• WHAT TO PRODUCE: Write the listing below out again exactly, though only as far as the line with "Open Fred VanVleet", which is included.

• SUPPLIED RECORDS:
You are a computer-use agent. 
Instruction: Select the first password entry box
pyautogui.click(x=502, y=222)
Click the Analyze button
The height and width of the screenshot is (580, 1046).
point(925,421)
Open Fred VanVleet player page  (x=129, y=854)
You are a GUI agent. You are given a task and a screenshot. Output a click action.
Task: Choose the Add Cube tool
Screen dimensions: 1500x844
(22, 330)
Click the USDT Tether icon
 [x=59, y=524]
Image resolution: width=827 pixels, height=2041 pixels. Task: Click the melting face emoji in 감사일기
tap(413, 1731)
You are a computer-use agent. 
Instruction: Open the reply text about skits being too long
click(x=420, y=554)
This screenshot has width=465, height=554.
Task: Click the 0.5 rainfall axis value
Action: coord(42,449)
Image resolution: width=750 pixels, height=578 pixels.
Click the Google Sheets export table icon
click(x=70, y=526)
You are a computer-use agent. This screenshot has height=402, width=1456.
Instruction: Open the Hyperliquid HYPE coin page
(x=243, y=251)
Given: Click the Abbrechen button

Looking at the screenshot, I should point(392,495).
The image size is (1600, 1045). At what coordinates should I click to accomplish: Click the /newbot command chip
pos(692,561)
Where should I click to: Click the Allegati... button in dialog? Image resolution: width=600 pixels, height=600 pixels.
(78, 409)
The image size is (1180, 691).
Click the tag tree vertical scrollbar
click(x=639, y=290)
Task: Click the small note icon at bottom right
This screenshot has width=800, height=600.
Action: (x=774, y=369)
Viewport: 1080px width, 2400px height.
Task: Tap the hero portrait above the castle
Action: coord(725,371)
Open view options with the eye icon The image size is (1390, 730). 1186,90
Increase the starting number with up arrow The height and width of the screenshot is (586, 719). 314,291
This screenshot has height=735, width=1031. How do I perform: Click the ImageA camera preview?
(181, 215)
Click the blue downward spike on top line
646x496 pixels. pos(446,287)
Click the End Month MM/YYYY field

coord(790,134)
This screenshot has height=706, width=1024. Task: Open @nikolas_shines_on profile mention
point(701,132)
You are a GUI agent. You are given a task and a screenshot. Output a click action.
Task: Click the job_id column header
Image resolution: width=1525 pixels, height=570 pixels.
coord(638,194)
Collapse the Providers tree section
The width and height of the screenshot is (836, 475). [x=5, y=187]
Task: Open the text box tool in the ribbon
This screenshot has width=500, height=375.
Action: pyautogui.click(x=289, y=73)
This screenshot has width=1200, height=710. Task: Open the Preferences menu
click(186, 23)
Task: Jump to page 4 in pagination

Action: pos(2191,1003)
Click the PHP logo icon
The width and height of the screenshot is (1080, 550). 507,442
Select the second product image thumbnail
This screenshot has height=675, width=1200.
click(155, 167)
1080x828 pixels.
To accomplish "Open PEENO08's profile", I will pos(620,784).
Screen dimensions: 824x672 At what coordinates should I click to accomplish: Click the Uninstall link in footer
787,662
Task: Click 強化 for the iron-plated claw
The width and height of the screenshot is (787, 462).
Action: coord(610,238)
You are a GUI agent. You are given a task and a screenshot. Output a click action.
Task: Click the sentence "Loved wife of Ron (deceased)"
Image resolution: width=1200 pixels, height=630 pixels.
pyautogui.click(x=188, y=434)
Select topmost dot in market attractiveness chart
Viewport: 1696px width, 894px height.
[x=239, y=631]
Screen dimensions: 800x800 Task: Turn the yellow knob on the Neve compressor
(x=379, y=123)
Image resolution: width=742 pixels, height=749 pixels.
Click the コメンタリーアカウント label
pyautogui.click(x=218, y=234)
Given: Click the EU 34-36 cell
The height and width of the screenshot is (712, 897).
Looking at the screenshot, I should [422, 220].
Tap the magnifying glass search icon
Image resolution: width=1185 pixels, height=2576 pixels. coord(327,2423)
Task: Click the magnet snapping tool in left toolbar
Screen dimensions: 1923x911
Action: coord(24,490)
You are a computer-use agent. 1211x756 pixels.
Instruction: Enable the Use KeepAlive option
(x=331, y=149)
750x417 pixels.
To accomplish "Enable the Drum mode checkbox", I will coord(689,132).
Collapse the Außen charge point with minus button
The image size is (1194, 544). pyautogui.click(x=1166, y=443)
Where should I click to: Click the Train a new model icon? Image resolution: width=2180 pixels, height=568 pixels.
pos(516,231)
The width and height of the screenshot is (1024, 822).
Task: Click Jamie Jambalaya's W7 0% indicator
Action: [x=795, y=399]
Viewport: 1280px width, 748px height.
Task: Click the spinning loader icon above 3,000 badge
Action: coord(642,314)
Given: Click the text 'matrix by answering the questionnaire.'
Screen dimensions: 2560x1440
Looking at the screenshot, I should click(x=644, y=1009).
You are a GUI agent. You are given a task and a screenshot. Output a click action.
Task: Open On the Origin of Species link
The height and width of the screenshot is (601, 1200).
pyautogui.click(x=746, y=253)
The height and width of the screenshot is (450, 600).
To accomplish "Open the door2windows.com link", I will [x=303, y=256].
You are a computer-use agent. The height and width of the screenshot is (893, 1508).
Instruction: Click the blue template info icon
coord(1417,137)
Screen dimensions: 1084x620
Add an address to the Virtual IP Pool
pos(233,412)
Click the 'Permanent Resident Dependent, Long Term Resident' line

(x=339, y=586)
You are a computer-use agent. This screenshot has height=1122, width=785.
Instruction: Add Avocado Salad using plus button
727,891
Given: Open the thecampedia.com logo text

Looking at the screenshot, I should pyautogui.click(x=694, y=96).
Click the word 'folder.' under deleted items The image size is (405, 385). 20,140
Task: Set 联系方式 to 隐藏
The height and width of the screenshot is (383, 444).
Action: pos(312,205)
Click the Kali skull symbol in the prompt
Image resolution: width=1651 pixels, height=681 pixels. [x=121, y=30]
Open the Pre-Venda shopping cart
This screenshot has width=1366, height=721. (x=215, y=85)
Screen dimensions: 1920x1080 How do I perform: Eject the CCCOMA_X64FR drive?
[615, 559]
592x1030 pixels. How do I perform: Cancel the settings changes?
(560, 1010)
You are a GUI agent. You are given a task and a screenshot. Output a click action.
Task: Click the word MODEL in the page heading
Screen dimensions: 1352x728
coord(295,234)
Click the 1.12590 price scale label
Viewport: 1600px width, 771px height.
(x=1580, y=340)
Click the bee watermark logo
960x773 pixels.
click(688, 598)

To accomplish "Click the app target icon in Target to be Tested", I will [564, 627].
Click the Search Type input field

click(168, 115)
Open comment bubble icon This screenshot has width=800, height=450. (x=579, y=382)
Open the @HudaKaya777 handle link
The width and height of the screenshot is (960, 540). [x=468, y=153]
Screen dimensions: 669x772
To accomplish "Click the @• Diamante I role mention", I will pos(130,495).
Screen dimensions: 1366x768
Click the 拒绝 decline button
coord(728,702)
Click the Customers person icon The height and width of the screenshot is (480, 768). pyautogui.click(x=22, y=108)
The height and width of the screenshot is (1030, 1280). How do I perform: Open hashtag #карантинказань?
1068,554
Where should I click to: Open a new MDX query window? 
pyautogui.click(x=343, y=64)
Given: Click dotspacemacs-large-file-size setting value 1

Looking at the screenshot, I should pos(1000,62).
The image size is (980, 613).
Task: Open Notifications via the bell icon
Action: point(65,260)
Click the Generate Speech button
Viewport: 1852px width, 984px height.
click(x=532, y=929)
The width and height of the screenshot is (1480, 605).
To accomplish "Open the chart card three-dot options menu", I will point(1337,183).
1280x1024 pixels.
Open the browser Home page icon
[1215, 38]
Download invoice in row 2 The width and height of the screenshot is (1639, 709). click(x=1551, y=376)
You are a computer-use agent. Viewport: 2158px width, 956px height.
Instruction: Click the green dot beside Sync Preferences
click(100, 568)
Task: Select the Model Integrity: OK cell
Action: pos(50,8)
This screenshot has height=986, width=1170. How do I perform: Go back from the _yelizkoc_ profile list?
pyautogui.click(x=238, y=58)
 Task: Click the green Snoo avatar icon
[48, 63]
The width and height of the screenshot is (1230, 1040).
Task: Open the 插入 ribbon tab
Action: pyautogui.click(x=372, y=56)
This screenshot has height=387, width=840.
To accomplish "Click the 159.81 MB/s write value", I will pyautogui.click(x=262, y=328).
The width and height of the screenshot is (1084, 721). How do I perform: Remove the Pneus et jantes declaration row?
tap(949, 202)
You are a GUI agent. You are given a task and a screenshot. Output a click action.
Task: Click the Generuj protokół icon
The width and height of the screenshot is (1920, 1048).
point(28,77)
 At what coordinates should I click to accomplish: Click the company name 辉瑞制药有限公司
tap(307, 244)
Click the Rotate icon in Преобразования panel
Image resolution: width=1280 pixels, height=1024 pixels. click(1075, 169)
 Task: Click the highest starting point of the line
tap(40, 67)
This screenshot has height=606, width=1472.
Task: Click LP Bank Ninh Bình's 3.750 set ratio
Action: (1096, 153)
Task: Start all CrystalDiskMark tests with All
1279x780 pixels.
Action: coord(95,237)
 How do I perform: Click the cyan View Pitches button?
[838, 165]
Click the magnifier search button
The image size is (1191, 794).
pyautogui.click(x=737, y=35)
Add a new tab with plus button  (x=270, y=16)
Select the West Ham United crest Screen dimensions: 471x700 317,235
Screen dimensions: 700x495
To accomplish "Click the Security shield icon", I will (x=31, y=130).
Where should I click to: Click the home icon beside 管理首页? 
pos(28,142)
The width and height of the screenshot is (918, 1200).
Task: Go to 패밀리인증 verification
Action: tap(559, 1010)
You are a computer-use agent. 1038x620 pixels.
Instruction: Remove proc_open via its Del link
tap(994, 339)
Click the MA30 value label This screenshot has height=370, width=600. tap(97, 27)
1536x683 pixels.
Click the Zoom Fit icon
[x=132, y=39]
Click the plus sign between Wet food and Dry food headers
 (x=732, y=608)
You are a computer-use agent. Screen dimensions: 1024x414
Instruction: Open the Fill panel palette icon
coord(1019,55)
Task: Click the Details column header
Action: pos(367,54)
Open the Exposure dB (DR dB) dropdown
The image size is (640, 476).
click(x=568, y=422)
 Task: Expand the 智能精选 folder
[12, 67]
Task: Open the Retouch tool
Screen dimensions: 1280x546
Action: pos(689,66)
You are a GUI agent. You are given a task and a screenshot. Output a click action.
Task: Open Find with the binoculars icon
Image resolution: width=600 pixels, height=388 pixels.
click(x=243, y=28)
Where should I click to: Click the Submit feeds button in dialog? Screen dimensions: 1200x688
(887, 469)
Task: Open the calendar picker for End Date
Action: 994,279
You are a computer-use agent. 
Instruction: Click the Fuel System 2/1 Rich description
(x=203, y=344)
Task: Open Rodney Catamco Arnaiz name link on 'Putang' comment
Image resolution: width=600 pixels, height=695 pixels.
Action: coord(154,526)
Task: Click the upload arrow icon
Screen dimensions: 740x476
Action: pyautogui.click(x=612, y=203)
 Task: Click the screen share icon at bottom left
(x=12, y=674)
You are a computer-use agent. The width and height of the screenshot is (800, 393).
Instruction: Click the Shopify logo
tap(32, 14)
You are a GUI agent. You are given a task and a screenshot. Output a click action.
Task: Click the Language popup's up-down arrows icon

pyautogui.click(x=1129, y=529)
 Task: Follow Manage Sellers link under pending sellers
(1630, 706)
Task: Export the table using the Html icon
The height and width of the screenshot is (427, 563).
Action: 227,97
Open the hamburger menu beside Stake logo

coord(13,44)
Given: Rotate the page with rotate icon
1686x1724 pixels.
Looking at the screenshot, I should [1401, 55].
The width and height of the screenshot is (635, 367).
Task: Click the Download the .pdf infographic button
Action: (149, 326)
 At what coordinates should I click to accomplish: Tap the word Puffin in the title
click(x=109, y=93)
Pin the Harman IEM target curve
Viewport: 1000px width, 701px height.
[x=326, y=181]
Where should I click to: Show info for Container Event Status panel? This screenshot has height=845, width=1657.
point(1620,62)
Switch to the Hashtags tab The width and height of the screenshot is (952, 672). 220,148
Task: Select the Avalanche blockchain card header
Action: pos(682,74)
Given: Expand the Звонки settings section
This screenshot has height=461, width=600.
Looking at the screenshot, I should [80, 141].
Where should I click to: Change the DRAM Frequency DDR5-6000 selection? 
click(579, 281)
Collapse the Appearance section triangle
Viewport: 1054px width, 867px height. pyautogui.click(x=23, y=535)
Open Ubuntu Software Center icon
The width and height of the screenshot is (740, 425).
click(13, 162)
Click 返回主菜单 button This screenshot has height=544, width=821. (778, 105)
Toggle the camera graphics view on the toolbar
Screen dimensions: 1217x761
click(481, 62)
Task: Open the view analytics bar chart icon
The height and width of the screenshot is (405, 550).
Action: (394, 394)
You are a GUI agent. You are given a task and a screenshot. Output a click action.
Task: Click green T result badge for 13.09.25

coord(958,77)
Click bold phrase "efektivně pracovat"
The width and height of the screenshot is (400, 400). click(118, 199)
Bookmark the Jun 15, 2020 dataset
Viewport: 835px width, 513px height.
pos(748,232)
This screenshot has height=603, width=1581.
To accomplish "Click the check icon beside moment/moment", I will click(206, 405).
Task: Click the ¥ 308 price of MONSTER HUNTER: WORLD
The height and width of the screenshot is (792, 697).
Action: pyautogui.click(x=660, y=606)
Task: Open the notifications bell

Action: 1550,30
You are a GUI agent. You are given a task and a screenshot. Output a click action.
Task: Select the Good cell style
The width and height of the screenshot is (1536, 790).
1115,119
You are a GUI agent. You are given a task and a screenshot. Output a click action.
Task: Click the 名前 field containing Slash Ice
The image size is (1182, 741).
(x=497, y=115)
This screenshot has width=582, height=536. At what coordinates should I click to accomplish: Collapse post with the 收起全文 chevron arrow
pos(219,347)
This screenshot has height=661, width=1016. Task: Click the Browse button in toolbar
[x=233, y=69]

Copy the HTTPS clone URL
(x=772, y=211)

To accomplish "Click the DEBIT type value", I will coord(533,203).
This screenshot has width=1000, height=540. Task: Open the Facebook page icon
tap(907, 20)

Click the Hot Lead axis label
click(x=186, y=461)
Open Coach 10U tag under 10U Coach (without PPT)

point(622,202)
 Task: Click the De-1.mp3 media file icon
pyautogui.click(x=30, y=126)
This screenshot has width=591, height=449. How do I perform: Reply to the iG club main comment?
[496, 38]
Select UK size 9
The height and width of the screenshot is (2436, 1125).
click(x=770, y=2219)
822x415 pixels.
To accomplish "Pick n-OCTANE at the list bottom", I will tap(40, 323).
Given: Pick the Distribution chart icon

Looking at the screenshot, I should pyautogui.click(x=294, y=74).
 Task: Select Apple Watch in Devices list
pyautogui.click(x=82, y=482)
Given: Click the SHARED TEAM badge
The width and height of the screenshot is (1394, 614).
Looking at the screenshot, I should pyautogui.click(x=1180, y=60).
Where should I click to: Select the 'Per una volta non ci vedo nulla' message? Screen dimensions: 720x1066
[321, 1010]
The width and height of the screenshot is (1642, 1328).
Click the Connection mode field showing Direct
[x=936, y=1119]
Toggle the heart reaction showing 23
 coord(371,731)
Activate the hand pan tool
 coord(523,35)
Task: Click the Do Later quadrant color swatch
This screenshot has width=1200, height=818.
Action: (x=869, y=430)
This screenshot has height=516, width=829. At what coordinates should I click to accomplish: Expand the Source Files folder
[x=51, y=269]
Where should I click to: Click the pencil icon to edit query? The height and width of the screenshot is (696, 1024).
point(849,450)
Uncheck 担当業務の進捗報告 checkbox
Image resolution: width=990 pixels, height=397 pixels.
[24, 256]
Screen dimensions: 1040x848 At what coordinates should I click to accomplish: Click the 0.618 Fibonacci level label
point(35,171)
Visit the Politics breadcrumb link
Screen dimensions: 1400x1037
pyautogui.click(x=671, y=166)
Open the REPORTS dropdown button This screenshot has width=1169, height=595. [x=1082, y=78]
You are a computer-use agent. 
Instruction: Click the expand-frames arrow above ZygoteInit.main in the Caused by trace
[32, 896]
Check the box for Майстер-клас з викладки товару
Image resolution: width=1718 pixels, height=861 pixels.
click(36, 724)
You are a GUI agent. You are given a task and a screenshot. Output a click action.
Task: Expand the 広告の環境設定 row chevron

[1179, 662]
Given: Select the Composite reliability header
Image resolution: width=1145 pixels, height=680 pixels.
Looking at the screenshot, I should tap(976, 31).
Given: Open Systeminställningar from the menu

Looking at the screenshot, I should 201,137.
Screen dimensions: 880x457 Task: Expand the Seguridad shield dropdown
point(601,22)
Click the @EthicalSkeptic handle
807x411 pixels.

• OUTPUT FOR THIS TASK:
You are a computer-use agent. 
Instruction: Select the first password entry box
pyautogui.click(x=502, y=222)
Click the Analyze button
The height and width of the screenshot is (580, 1046).
point(925,421)
Open Fred VanVleet player page  (x=129, y=854)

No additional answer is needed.